> TEXTO DO EXERCÍCIO

◇ ◇ ◇ ◇ ◇ ◇ ◇

A poesia da música transcende explicação, ainda que tenha compressão imediata a cada um.

Esse que escreve, por exemplo, se ouviu e sentiu pelo timbre cansado e vivo da DElza e pela suavidade já não tão rara hoje em dia, mas densa de Pitty, através da depressão que lhe consome e que se enxergou sendo traduzida em versos como: "se essas são marcas externas, imagine as de dentro''. 

Água que traduz lágrimas e saliva pra umedecer e não emudecer boca seca e muda.
Entre aventuras e fugas.

No clipe, lançado hoje, dia 07 de Agosto (não por acaso, quando pensamos em energias do universo, dia em que a Lei Maria da Penha completa 11 anos, e com a qual Elza já retomara o assunto continuo em sua carreira, através do outro hino "Maria da Vila Matilde"), dirigido por Daniel Ferro, ambas mulheres, do passado e do futuro, nos mostram entre recortes de arquivos que contam parte da trajetória de Elza pelo Tempo, a força presente em ambas pra cantar o que trazem consigo. Em suas jovens rugas de risos, ora rasos, pra rotos.

Fincadas em figurinos igualmente simbólicos, o clipe mescla imagens dessa trajetória de Elza, com as duas artistas em solo de terra seca, com galhos e arvores. Que remetem, tanto ao tempo, quanto a própria criação. Tanto pelo elemento da terra em contraponto com a água e o fogo, quanto a força de renovação da natureza inerente a todos nos enquanto animais vivos. Há passagens através de fotos e videos, de sua carreira pela musica, e cinema, da mãe de Elza, de seu filho que transcendeu o plano terreno ainda jovem, e de Garrincha com quem Elza fora casada.

◇ ◇ ◇ ◇ ◇ ◇ ◇

> INFORMAÇÕES FORNECIDAS
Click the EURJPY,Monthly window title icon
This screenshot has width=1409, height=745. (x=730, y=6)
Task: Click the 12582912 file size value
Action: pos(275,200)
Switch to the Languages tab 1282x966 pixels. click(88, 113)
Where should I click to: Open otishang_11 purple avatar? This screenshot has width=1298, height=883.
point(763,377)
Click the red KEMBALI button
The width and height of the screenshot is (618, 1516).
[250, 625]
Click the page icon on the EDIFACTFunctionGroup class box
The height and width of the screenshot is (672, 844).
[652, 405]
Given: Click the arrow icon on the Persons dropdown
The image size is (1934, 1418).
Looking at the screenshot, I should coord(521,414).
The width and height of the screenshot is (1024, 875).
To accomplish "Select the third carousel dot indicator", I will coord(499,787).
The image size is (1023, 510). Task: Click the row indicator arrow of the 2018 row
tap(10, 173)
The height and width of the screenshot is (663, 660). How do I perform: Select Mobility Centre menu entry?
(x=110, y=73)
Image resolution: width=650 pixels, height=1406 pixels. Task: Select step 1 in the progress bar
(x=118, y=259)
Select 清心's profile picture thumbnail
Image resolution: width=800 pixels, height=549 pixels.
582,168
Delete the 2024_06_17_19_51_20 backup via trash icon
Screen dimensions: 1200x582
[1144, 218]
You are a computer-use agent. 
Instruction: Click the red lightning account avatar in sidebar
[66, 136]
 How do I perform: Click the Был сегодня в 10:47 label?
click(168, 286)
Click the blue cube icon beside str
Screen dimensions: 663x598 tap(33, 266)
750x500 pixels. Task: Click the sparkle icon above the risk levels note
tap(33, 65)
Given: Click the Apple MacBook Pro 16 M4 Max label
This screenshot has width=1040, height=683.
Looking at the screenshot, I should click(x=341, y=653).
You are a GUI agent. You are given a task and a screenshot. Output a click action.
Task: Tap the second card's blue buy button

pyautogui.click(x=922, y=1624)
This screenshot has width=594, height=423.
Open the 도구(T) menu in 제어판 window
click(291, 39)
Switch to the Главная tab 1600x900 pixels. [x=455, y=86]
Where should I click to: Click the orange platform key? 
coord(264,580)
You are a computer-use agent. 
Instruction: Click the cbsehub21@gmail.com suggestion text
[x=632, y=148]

◇ ◇ ◇ ◇ ◇ ◇ ◇

> ATIVIDADE A
Resuma o texto do exercício em duas frases.
> ATIVIDADE B
Segundo o texto do exercício, quem dirigiu o clipe?

> RESPOSTA A
Quem escreve conta ter se reconhecido nas vozes de Elza e de Pitty e ter visto a própria depressão traduzida em versos. O clipe, lançado em 7 de agosto e dirigido por Daniel Ferro, mistura imagens da trajetória de Elza com as duas artistas em terra seca, entre galhos e árvores.

> RESPOSTA B
Daniel Ferro.